• _Directions_
Starting at the line holding "ابين (56, 2207)" and finishing at the line holding "Resources (47, 1291)", transcribe the material exactly, keeping both ends but no pictures.

• _Extracted information_
--- --- ---
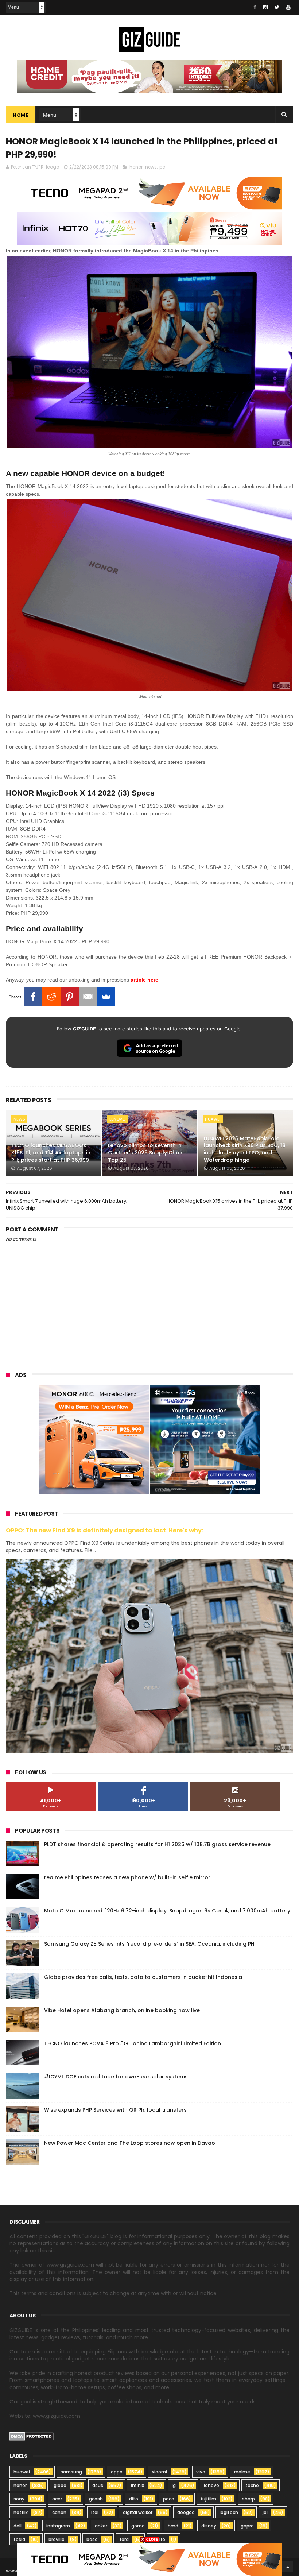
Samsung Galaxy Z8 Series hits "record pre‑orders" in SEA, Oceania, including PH (149, 1944)
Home (20, 115)
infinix (137, 2485)
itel (94, 2512)
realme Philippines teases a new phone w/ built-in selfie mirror (127, 1877)
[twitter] (277, 7)
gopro (247, 2526)
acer (57, 2499)
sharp (248, 2499)
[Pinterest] (70, 996)
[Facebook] (33, 996)
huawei (213, 1119)
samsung (71, 2472)
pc (162, 167)
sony (18, 2499)
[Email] (88, 996)
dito (133, 2499)
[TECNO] (149, 2559)
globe (60, 2485)
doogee (186, 2512)
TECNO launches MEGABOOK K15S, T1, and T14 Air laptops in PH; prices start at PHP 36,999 (50, 1152)
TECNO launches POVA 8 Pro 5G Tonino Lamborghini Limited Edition (132, 2043)
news (151, 167)
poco (168, 2499)
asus (97, 2485)
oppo (117, 2472)
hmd (173, 2526)
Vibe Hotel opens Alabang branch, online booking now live (122, 2010)
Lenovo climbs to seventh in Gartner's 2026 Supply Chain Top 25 (146, 1152)
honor (136, 167)
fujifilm (208, 2499)
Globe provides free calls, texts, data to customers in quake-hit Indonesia (143, 1977)
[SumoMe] (106, 996)
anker (101, 2526)
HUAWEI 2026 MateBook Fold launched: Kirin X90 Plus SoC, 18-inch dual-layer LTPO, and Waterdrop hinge (246, 1149)
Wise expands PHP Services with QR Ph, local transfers (115, 2109)
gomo (138, 2526)
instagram (58, 2526)
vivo (200, 2472)
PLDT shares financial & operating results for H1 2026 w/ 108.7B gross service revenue (157, 1844)
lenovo (117, 1119)
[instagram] (265, 7)
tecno (252, 2485)
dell (17, 2526)
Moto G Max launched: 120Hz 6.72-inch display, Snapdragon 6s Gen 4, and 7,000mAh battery (167, 1910)
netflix (20, 2512)
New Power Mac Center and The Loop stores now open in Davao (129, 2143)
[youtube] (288, 7)
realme (242, 2472)
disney (208, 2526)
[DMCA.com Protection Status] (31, 2438)
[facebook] (255, 7)
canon (59, 2512)
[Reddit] (51, 996)
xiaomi (159, 2472)
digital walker (137, 2512)
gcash (96, 2499)
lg (174, 2485)
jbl (265, 2512)
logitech (229, 2512)
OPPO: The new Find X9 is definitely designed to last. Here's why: (104, 1530)
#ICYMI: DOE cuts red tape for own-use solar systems (116, 2076)
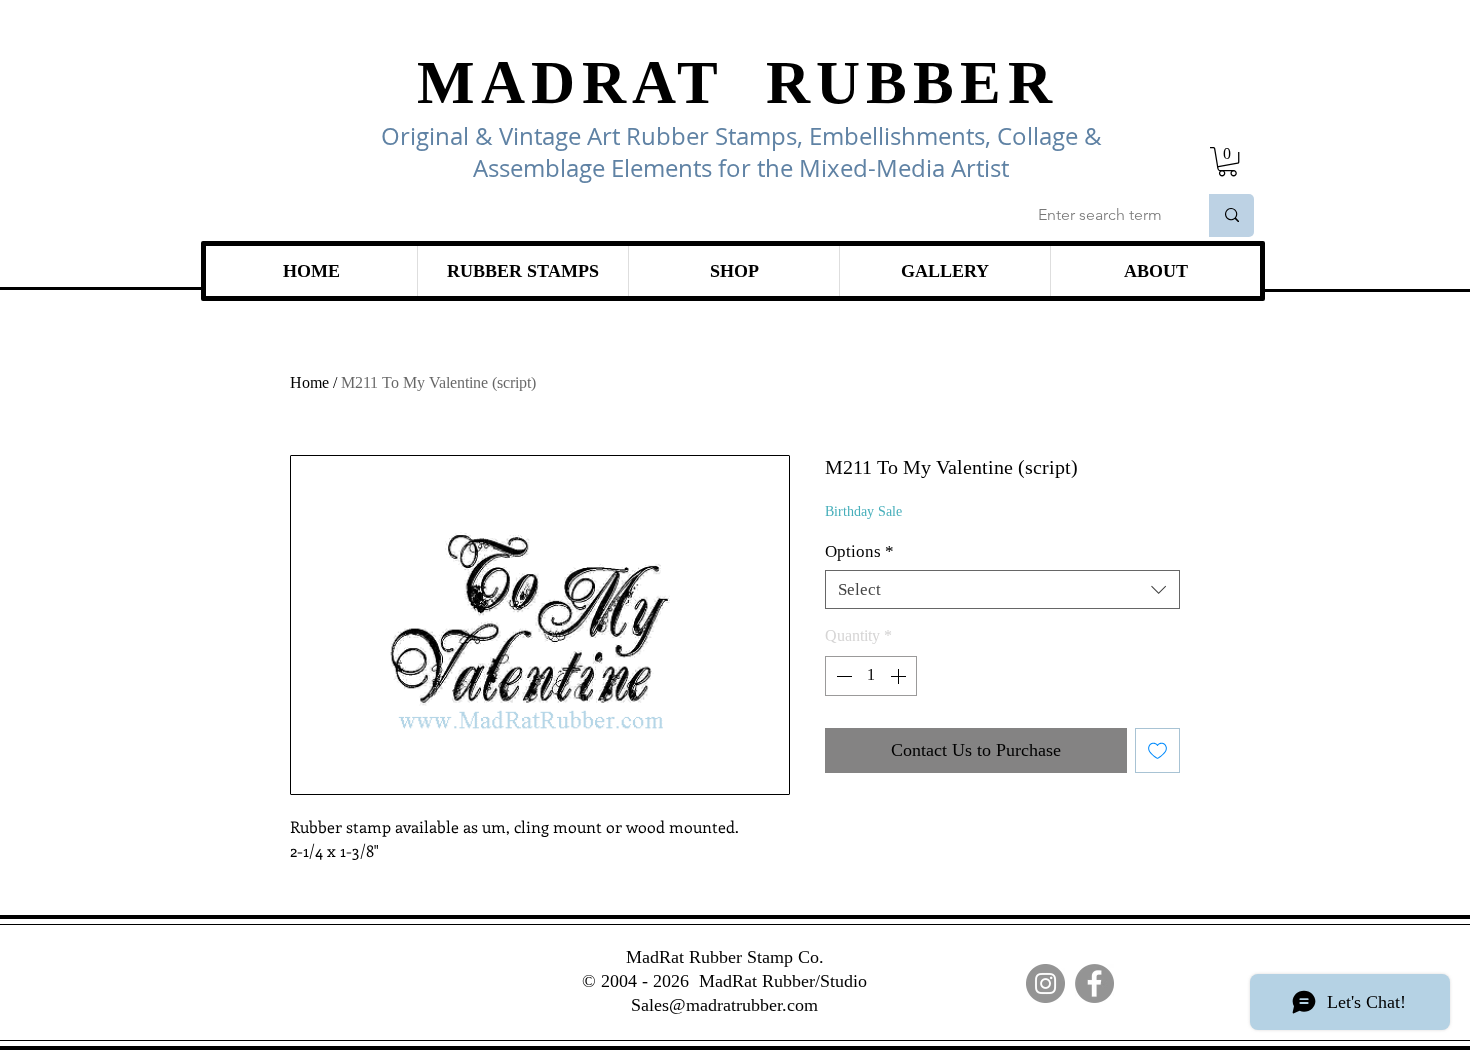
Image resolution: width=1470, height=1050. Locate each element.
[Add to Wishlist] (1157, 750)
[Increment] (900, 676)
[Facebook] (1094, 983)
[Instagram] (1045, 983)
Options (859, 551)
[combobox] (1002, 589)
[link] (1227, 161)
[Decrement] (842, 676)
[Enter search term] (1231, 215)
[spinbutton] (871, 676)
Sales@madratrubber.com (724, 1005)
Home (309, 382)
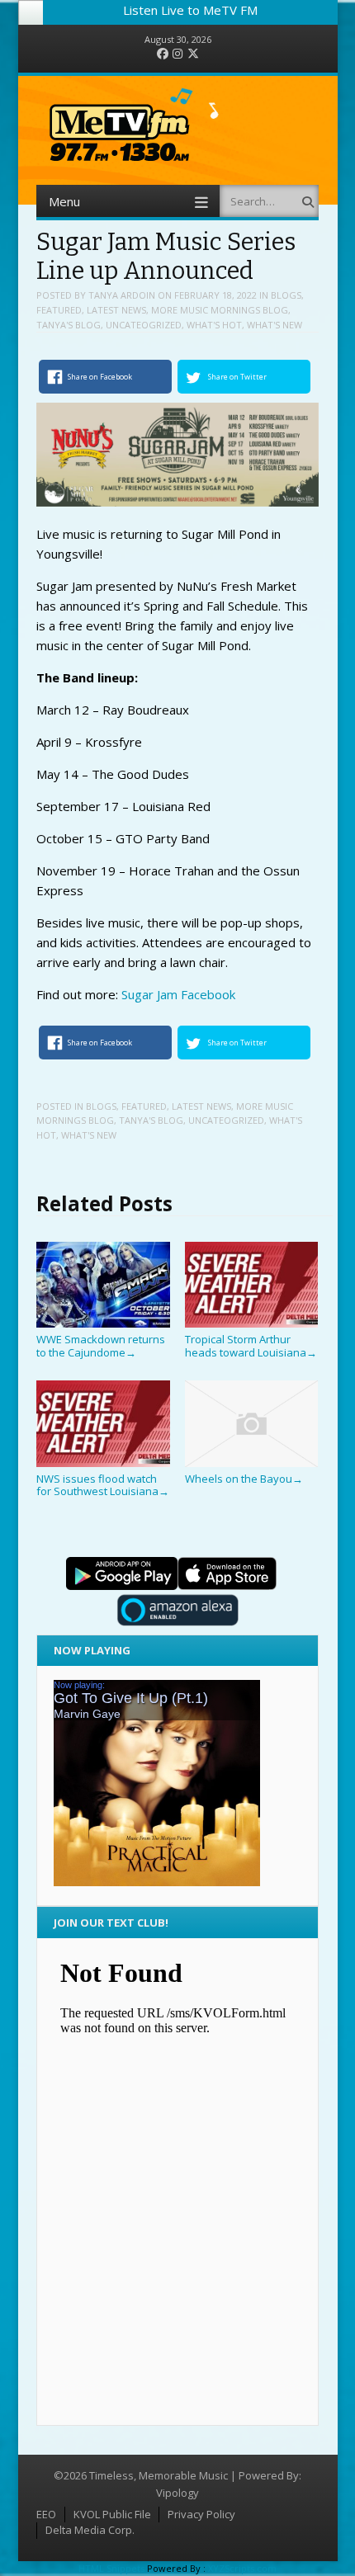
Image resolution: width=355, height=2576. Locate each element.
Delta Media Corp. (90, 2529)
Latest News (116, 310)
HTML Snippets (111, 2568)
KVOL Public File (112, 2514)
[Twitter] (193, 54)
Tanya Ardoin (121, 295)
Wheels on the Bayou (244, 1478)
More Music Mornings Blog (219, 310)
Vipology (177, 2492)
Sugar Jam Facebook (176, 994)
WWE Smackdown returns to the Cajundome (100, 1345)
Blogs (286, 295)
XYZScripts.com (242, 2568)
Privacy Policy (201, 2514)
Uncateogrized (144, 324)
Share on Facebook (100, 376)
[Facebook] (162, 54)
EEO (46, 2514)
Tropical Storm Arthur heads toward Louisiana (251, 1345)
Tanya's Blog (68, 324)
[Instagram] (177, 54)
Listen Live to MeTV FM (190, 10)
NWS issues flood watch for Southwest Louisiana (102, 1484)
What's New (274, 324)
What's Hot (214, 324)
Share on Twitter (237, 376)
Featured (59, 310)
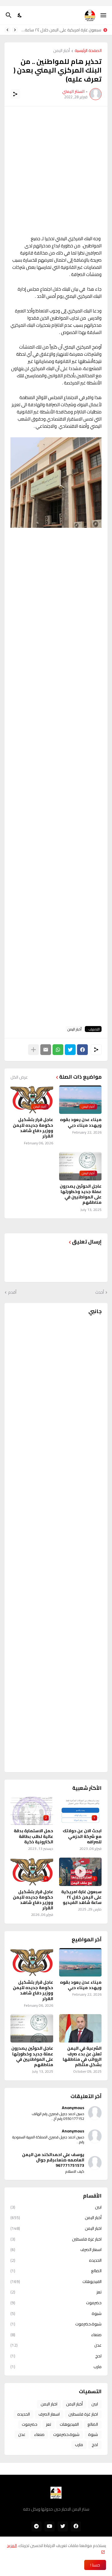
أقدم (12, 1292)
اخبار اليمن (56, 2228)
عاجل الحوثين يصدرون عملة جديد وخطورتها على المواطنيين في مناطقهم (81, 1194)
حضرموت (56, 2303)
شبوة (56, 2313)
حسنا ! (95, 2565)
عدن (56, 2345)
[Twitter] (70, 1049)
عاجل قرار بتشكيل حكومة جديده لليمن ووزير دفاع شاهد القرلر (33, 1128)
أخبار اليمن (61, 50)
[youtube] (50, 2526)
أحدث (99, 1292)
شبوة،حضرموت (56, 2324)
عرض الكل (19, 1077)
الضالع (56, 2271)
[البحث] (8, 15)
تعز (56, 2292)
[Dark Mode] (20, 15)
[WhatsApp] (58, 1049)
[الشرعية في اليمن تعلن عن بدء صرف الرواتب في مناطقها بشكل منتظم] (80, 2028)
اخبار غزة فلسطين (56, 2239)
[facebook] (76, 2526)
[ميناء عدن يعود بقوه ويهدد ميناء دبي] (80, 1962)
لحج (56, 2356)
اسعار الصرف (56, 2249)
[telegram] (36, 2526)
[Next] (7, 30)
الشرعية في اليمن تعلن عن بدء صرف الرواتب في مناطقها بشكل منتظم (82, 2056)
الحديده (56, 2260)
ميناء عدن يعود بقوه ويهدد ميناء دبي (81, 1122)
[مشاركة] (15, 94)
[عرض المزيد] (33, 1049)
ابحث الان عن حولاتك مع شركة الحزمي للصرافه (82, 1836)
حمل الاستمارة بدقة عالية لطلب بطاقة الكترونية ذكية (33, 1836)
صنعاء (56, 2335)
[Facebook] (82, 1049)
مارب (56, 2366)
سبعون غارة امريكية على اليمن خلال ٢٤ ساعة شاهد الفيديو (61, 30)
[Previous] (15, 30)
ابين (56, 2207)
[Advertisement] (56, 170)
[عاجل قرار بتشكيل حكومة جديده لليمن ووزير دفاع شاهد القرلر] (31, 1962)
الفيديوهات (56, 2281)
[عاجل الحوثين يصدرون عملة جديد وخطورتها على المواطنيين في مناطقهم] (31, 2028)
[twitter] (63, 2526)
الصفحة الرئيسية (88, 50)
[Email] (45, 1049)
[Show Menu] (104, 15)
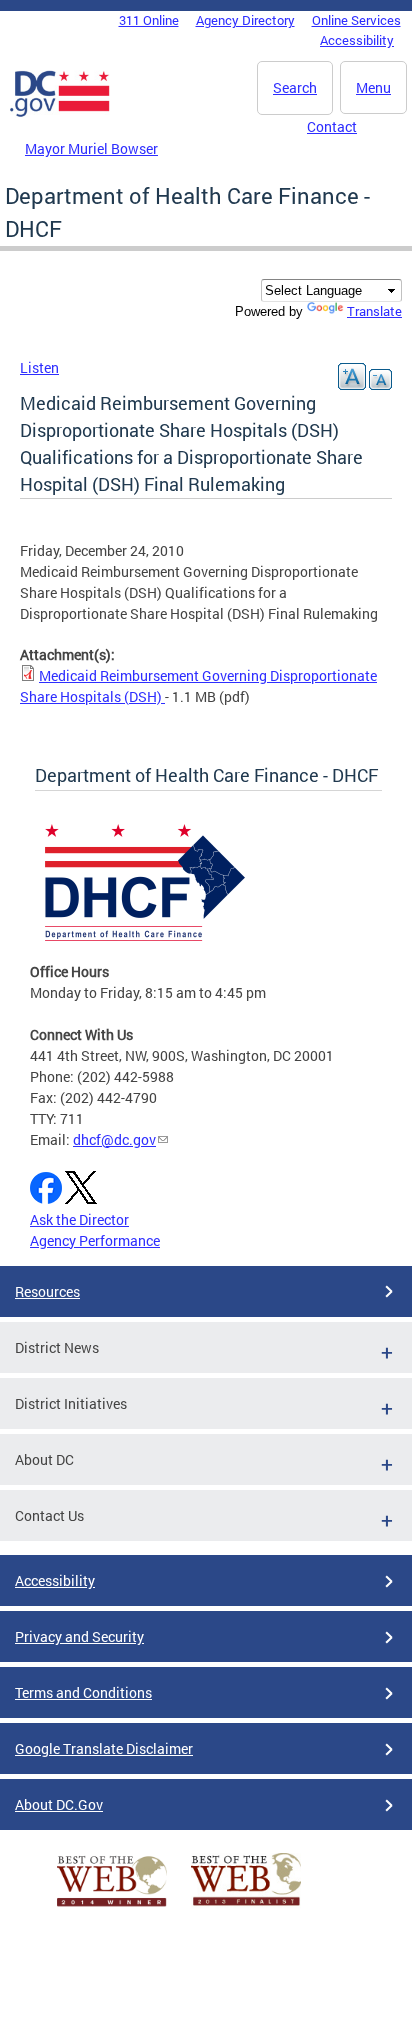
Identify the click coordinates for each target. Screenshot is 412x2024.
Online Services (356, 20)
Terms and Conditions (83, 1692)
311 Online (149, 20)
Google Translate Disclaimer (104, 1748)
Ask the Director (79, 1219)
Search (295, 87)
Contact (332, 126)
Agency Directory (245, 20)
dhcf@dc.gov (114, 1139)
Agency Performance (95, 1240)
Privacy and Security (79, 1636)
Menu (373, 87)
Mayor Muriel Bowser (91, 148)
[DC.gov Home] (60, 113)
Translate (374, 311)
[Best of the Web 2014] (112, 1906)
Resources (47, 1291)
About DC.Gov (59, 1804)
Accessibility (357, 40)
--- --- ---
• _Exercise response_
ابين (56, 2207)
[Advertisement] (56, 170)
[عاجل قرار بتشكيل حكومة جديده لليمن ووزير دفاع شاهد القرلر] (31, 1962)
الفيديوهات (56, 2281)
[عاجل الحوثين يصدرون عملة جديد وخطورتها على المواطنيين في مناطقهم] (31, 2028)
[twitter] (63, 2526)
الصفحة الرئيسية (88, 50)
[Email] (45, 1049)
[Show Menu] (104, 15)
Identify the click coordinates for each target. Screenshot is 412x2024.
Online Services (356, 20)
Terms and Conditions (83, 1692)
311 Online (149, 20)
Google Translate Disclaimer (104, 1748)
Ask the Director (79, 1219)
Search (295, 87)
Contact (332, 126)
Agency Directory (245, 20)
dhcf@dc.gov (114, 1139)
Agency Performance (95, 1240)
Privacy and Security (79, 1636)
Menu (373, 87)
Mayor Muriel Bowser (91, 148)
[DC.gov Home] (60, 113)
Translate (374, 311)
[Best of the Web 2014] (112, 1906)
Resources (47, 1291)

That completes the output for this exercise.